一人の男が、言葉にならない喚き声を発しながら、コンクリート製の壁に額を打ちつけていた。自分達と同じ白衣を着ていることから、恐らくは研究員なのだろう。あまり信じたくはないが。
「先週あたりから、ずっとあんな様なんだぜ」
だが事情を聞いて、そうなるのも無理はないと思った。
件の男は、既に三十年近くの歳月を、たった一つの研究に捧げてきているという。年齢から察するに、大学院の頃から打ち込んでいるのだろう。昼夜を問わず文献を読み漁り、限られた予算の中で数多くの実験をこなし、それ相応の実績を挙げてきたのだという。
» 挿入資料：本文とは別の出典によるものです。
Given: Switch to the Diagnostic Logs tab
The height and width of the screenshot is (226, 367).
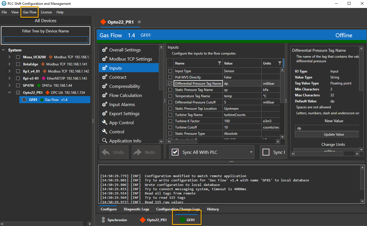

欧米の科学雑誌に執筆した論文が掲載されたのも、一度や二度ではない。順風満帆とまではいかずとも、充実した研究者生活を送っていたとのことだ。
その矢先のことである、補助金の打ち切りは。
彼の研究は、費用対効果が薄いと役人に判断された。他の分野に比べて金が要り用だったがために、歳出削減を公約としている政府の目の敵にされたのだ。懸命の説得も功を奏さず、研究は打ち切られることとなってしまった。